Summary

Input data

Currently, moldrug only accepts valid RDKit molecules and a valid pdbqt file that will be processed in case AutoDock-Vina is used.

The idea

The idea is simple: we want the best drug for some applications. The problem is that it is not as simple as it sounds. The chemical space is enormous and the estimation of the fitness is also a term of concern.

Here we address this problem using a Genetic Algorithm. The inputs are

1. Biological target (pdbqt format).

2. RDKit molecule of some known (or guessing) drug. (it could get easily get from the SMILES string)

3. Definition of the binding pocket.

4. Definition of the moldrug.utils.GA() running variables.

With the molecule, a random population of popsize individuals will be generated through the CReM operation mutate_mol. Every individual will be evaluated through the selected fitness function. The best individual will be used for crossover and mutation, generating pc*popsize``offspring. The offspring will be merged with the current population, sorted with respect to the fitness function and the first ``popsize individuals will be kept for the next generation. This cycle will run for maxiter generations.

In a general way moldrug will try to minimize:

\[cost = f(\vec{X})\]

Where \(\vec{X}\) is some description of the chemical structure of the molecule which is mapped to the \(\mathbb{R}\) numbers through the function \(f\). This function will be called cost function.

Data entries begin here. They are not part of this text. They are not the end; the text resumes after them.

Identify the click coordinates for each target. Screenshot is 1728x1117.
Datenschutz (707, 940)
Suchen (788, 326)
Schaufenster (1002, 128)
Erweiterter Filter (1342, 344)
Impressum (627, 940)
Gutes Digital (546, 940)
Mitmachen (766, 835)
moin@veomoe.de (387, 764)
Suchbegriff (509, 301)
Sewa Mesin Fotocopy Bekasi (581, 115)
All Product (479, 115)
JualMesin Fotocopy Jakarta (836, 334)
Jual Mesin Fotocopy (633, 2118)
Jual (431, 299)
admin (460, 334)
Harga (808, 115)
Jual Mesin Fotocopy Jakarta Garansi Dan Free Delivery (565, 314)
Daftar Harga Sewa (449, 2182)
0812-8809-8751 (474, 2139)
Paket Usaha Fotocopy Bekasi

Alternatively, there is also the class moldrug.utils.Local(). In this case, only an initial population is created and exported.

Fitness functions

The default fitness functions could be accessed through the module moldrug.fitness. There are currently four implemented:

1. moldrug.fitness.Cost() (standard). It uses all the response variables.

2. moldrug.fitness.CostOnlyVina(). Only use the information of the Vina score.

3. moldrug.fitness.CostMultiReceptors(). It uses all the response variables.

4. moldrug.fitness.CostMultiReceptorsOnlyVina(). Only use the information of the Vina scores

from moldrug import fitness
cost = fitness.Cost

A molecule must present several properties to be considered a drug. Some of the most important are: be potent, reach the biological target (good ADME profile) and be real. The last obvious property could be a bottleneck for computer-assisted drug design. Because we want to optimize several response variables at the same time. These cost functions (with the exception of moldrug.fitness.CostOnlyVina()) use the concept of desirability functions which optimizes several response variables on the hub.

The following are the response variables:

1. Vina score.

2. Quantitative Estimation of Drug-likeness (QED).

3. Synthetic accessibility score.

For each of this response variable we create their corresponding Derringer-Suich desirability functions (see here some examples of how it is implemented in moldrug). And then we combine them as a geometric mean:

\[D = {\left[\prod_{i = 1}^{3} d_i^{w_i}\right]}^{\frac{1}{\sum_i w_i}}\]

where \(w_i\) are the weights of each variable; and \(d_i\) the desirability functions. Each individual \(d_i\) ranges from 0 to 1 and therefore also \(D\). Because we are looking for the minimum, the function cost return \(1 - D\).

Multi Receptor

Could be that our receptor presents high flexibility or that we are interested in generating specific small molecules. In this case could be convenient to add more than one receptor to the cost function. In moldrug.fitness module the cost functions moldrug.fitness.CostMultiReceptors() and moldrug.fitness.CostMultiReceptorsOnlyVina() try to reach this goal. For the case of flexibility, we could perform docking in an ensemble of protein structures and just keep the lower scoring rather than include all of them in the final desirability function.